When Boluarte took power, she declared a state of emergency throughout the country. The army took over the southern cities.
“Instead of dialogue, they sought to repress the demonstrators to achieve the principle of authority,” said Juan José Quispe, a human rights lawyer with the Instituto de Defensa Legal. “It didn’t matter if people were killed or wounded.”
Where protesting means risking your life
The Ombudsman’s Office counted eight deaths during protests that took place during the first week of the new government. Among them was 15-year-old David Atequipa, who was shot while watching the confrontations in Andahuaylas, the town where Boluarte was born.
On 15 December 2022, a group of protesters tried to enter Ayacucho’s airport. The army responded. Ten people were killed. Footage of the clashes shows soldiers firing at civilians from a distance.
“Taking out the army in Ayacucho was like reviving memories of the 1980s,” Quispe said. Ayacucho was the city where Shining Path began its activities. For years it was under army control.
The UN Office of the High Commissioner for Human Rights documented the deaths of 50 civilians and the injury of 821, allegedly by security forces between December 2022 and March 2023.
“Security forces used unnecessary and disproportionate force, including lethal force, outside the circumstances permitted by international human rights law,” stated the UN Office of the High Commissioner for Human Rights in its report.
Clashes at the airport
On 9 January 2023, the scene in Ayacucho repeated in Juliaca, a busy city close to Bolivia and with a majority Aymara population. Near the airport, a group of protesters clashed with the police. The army began firing.
Marco Samillán, a 30-year-old medical intern, was treating a wounded man when he was shot in the chest. Seventeen other civilians were killed that afternoon.
Boluarte declared that the ammunition that killed the protesters was likely to have come from abroad, implying that protesters had killed each other.
Then the government insisted that organized crime was behind the protests, and again, no evidence was shown.
Following the killings in the south, thousands of demonstrators came to Lima. During January and February, marches were frequent in the capital. The government deployed thousands of police in the streets, who at times marched in parade formations.
Some students at the University of San Marcos decided to house protesters on campus.
“They were looking for a space to sleep without the police harassing them,” says Frank Cruz, a sociology student. “About 500 people arrived. Families from Puno, Cusco, Apurimac. We decided to use the common areas.”
A raid on a university
The students gathered donations and prepared food. Five days later, the police raided the campus. “It was a symbolic blow to make you understand that you can’t do anything, that they have the power,” says Cesar Miranda, an archeology student.
In May, the Inter-American Commission on Human Rights recommended that the Peruvian government bring those responsible for the killings to account and provide reparations and assistance for victims of human rights violations.

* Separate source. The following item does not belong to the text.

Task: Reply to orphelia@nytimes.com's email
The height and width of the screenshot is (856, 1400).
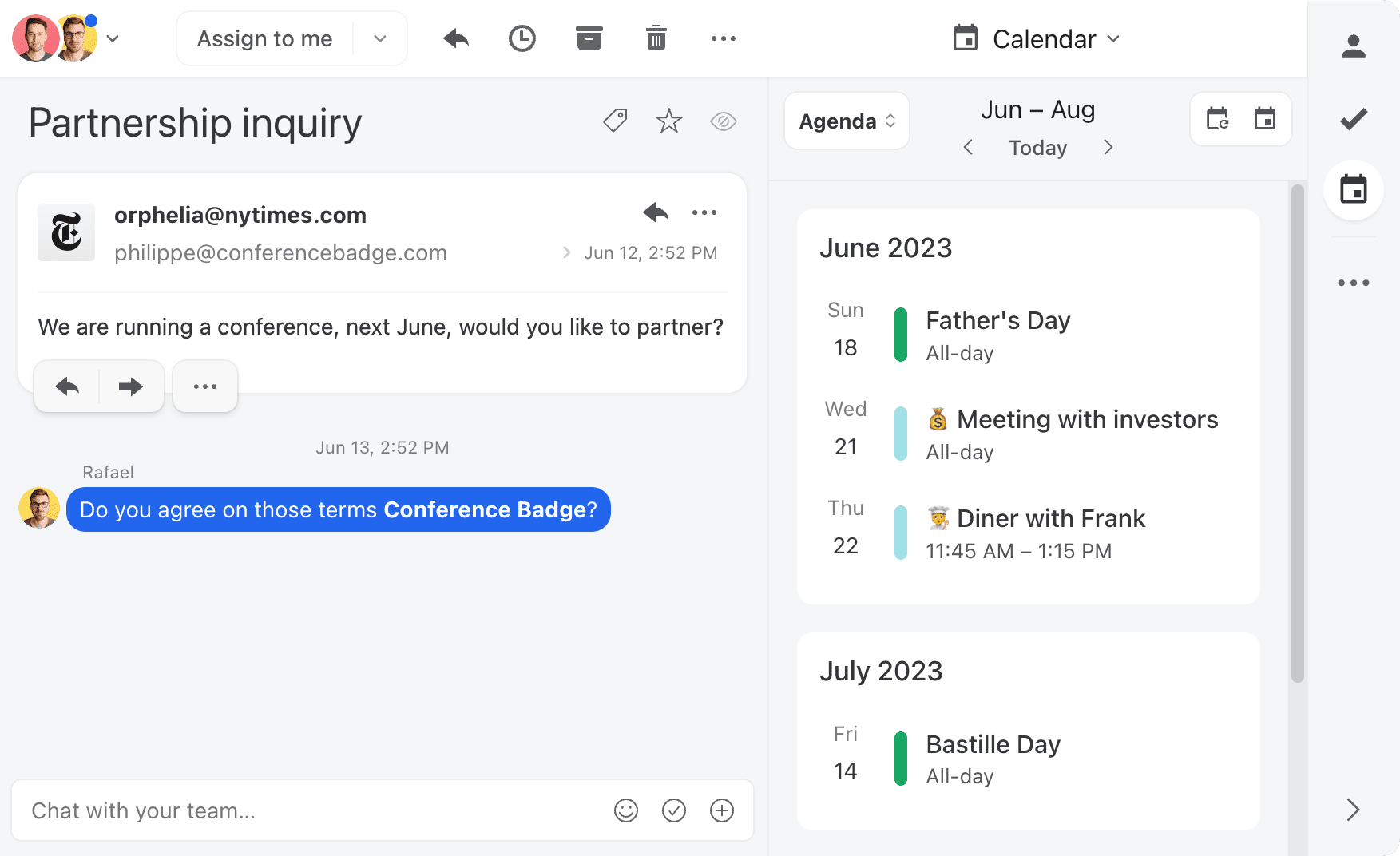Action: click(x=655, y=212)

During a follow-up hearing in November, relatives of the victims testified, denouncing multiple delays in the investigations. Nobody has yet been found responsible for the deaths and injuries.
After Gustavo Adrianzen, Peru’s ambassador to the Organization of American States, spoke on behalf of the Peruvian state, a group of people burst into the room, accusing him of lying. Adrianzen took the microphone and shouted, “They are the violent ones! They are the ones who caused the deaths!”
It was an unusual reaction for a diplomat, but one that seems to sum up the government’s stance over the last year.
Three questions to consider:
- Who are the people protesting the policies of the Boluarte government in Peru?
- Why would a government fear people who peacefully protest?
- In your country, what do people protest for or against?
Alfonso Silva-Santisteban is a public health physician, researcher and photojournalist based in Lima, and a former fellow in global journalism at the Dalla Lana School of Public Health at the University of Toronto.